TAF, 8 juillet 2015, B-3865/2015 (d)

« Tarif commun 3a complémentaire » ; gestion collective, tarif des sociétés de gestion, effet suspensif, pesée d’intérêts, effet rétroactif d’un tarif, sécurité du droit ; art. 74 al. 2 LDA; cf. N 27 (vol. 2007- 2011 ; TF, 19 juin 2007 ; ATF 133 II 263 ; sic! 10/2007, p. 722-735, «MP3-Player II ») ; N 611 (vol. 2012-2013 ; CAF, 30 novembre 2012) ; N 790 (TAF, 14 mars 2014, B-6540/2012 ; sic! 10/2014, p. 618-623, « Zustatztarif zum GT 3a » et N 797 (CAF, 2mars 2015).

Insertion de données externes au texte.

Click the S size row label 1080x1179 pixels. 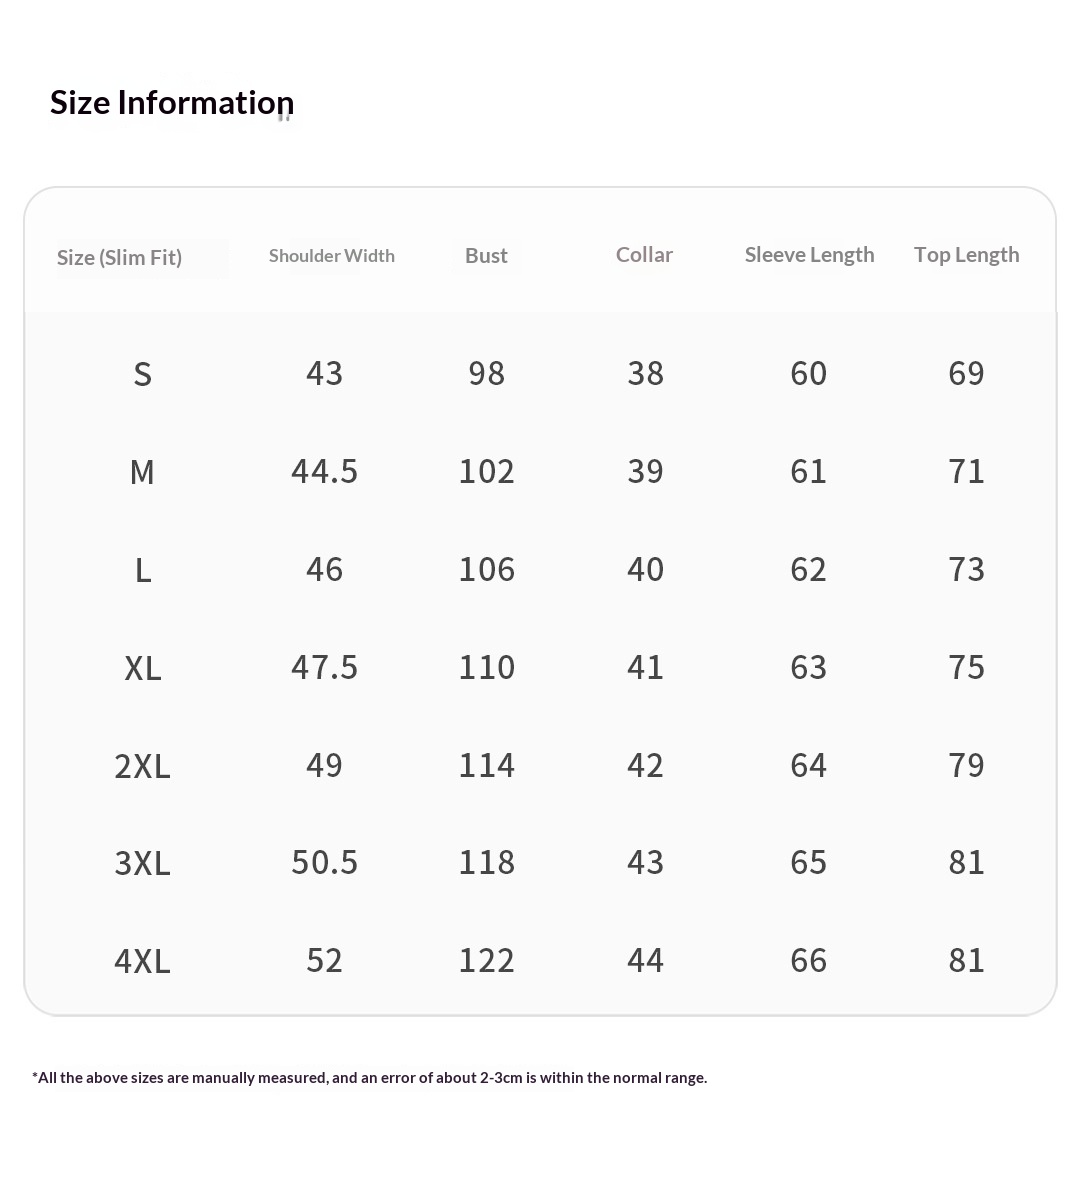pyautogui.click(x=142, y=374)
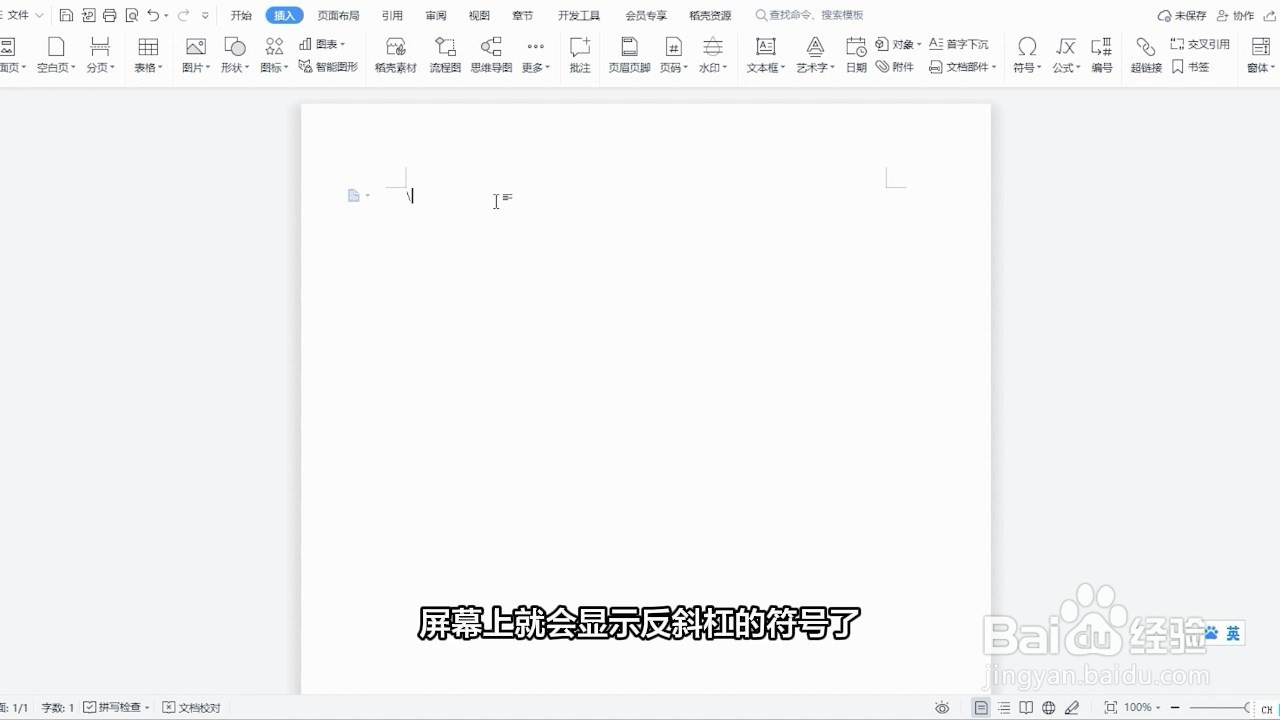Toggle 文档校对 document proofing in status bar
The height and width of the screenshot is (720, 1280).
[x=189, y=707]
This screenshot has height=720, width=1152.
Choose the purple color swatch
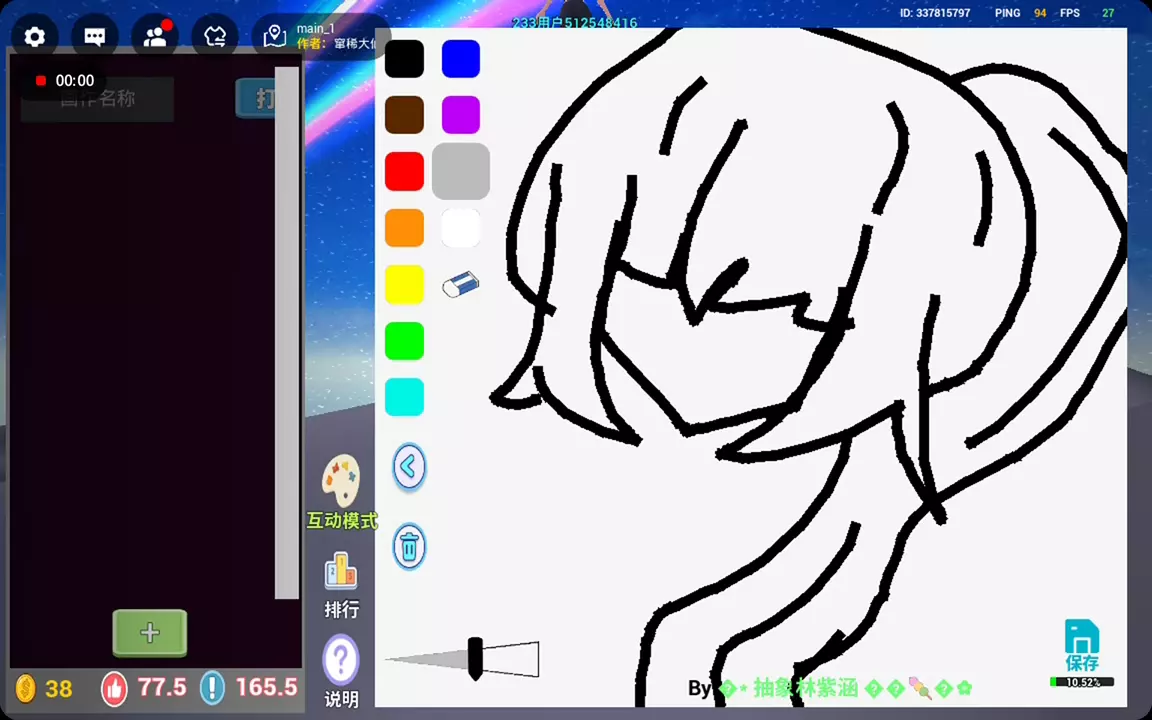pyautogui.click(x=461, y=115)
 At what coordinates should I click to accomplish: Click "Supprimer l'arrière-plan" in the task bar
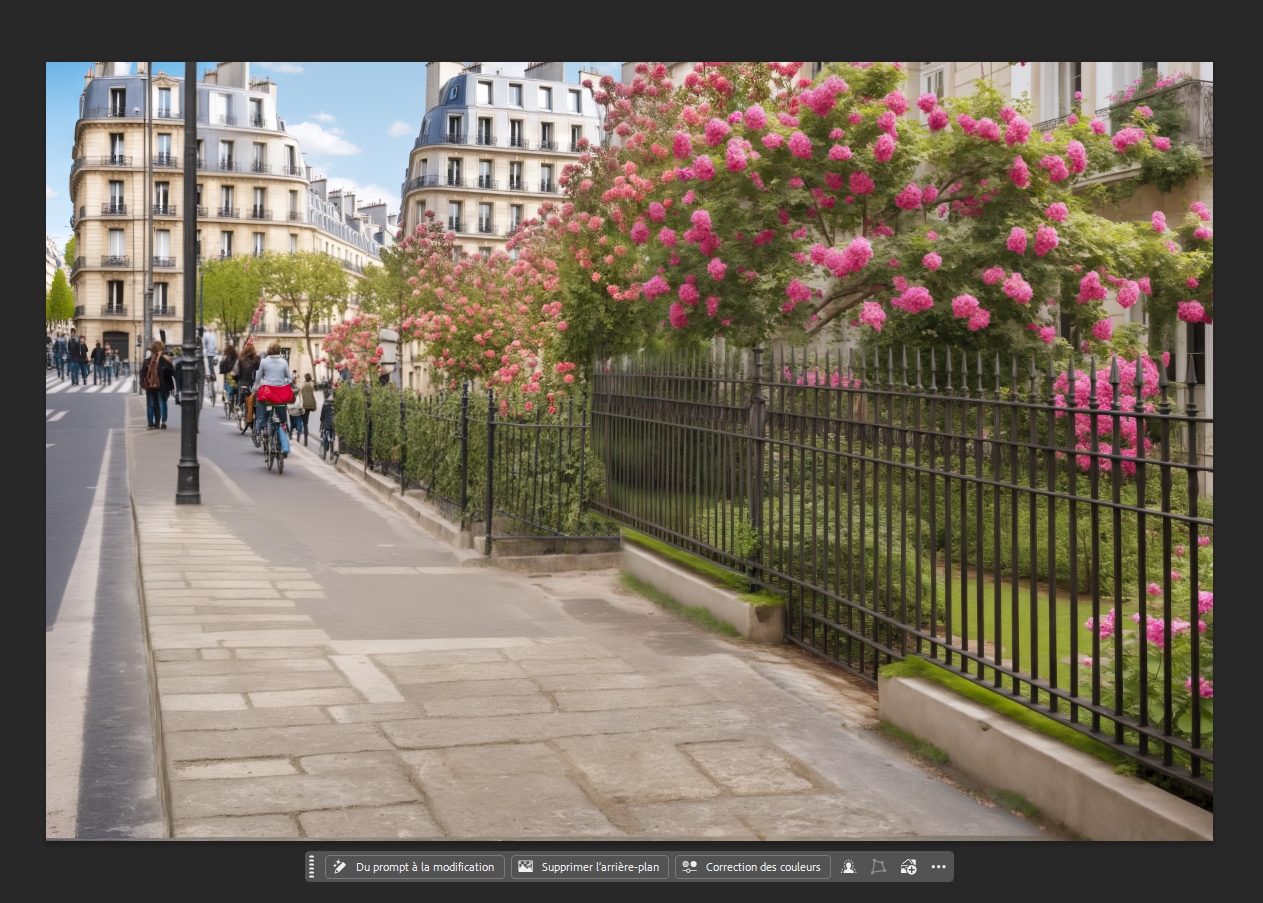pos(589,867)
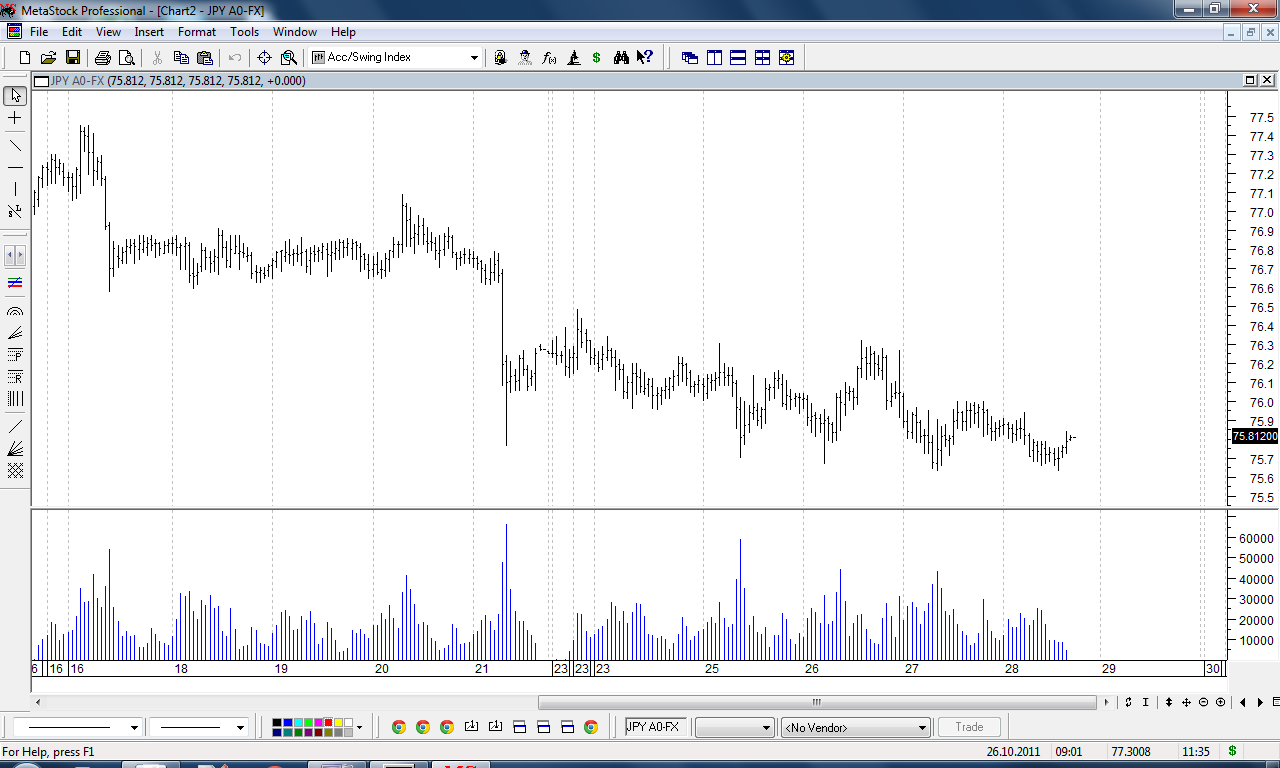Screen dimensions: 1280x768
Task: Click the JPY A0-FX symbol field
Action: pyautogui.click(x=657, y=727)

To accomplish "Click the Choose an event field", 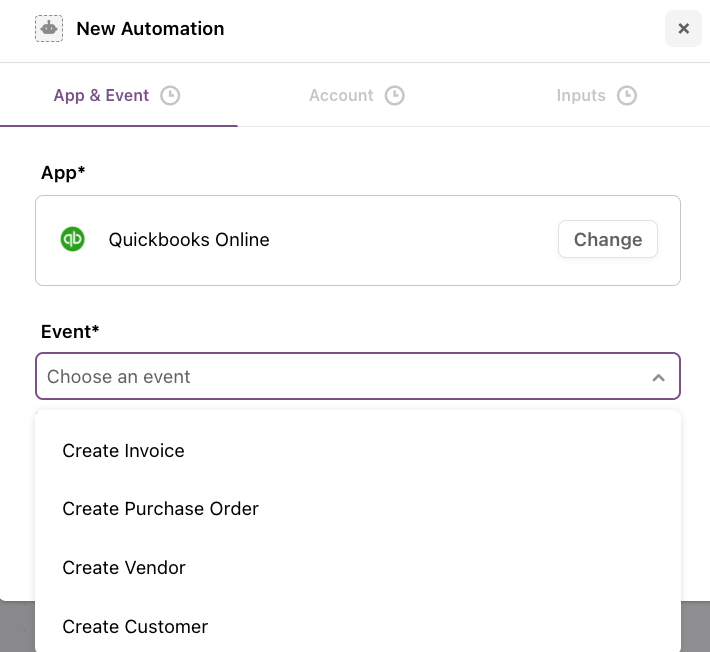I will [x=358, y=376].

En l’espèce, les recours n’apparaissent a priori ni manifestement bien fondés, ni manifestement mal fondés. Pour décider sur leur effet suspensif, il faut donc procéder à une pesée des intérêts en présence, sans préjuger la situation à régler ou la rendre impossible. Prioritairement, ce sont les intérêts des personnes représentées par les parties qui doivent être pris en considération, à savoir ceux des ayants droit, d’une part, et des utilisateurs d’œuvres, d’autre part. Les sociétés de gestion peuvent en général, sans grands frais, compenser des redevances non dues avec des créances tarifaires futures; tandis que, sans tarif approuvé, elles ne peuvent pas encaisser d’indemnités, même lorsque l’utilisation concernée est soumise à la surveillance de la Confédération. Le TAF a déjà tranché la question de l’assujettissement des utilisations faisant l’objet du tarif litigieux (cf.N 79), mais il n’a jamais examiné de manière approfondie celle de l’effet rétroactif d’un tarif, qui a été laissée ouverte par le TF (cf. N 27, vol. 2007-2011). Si l’effet suspensif devait être refusé, l’insécurité juridique relative à la rétroactivité concernerait de nombreux utilisateurs et occasionnerait des difficultés pratiques de part et d’autre. En comparaison, le risque de pertes sur débiteurs avant qu’un encaissement ne soit possible paraît supportable. En l’espèce, il faut donc décréter l’effet suspensif s’agissant de l’approbation rétroactive du tarif et mettre provisoirement en vigueur ce tarif pour les utilisations se produisant dès l’entrée en force de la présente décision incidente. [VS]

21 février 2018

TF, 21 février 2018, 4A_549/2017 (f)

« Gestion économique » ; instance cantonale unique, compétence matérielle, commission arbitrale fédérale, tribunal civil, recours en matière civile, recours en matière de droit public, tarifs des sociétés de gestion, tarif contraignant pour les tribunaux, gestion collective, gestion économique, société de gestion ; art. 42 al. 2 LTF, art. 74 al. 2 lit. b LTF, art. 75 al. 2 lit. a LTF, art. 45 al. 1 LDA, art. 46 LDA, art. 53 al. 1 LDA, art. 55 LDA, art. 59 al. 3 LDA, art. 74 al. 1 LDA.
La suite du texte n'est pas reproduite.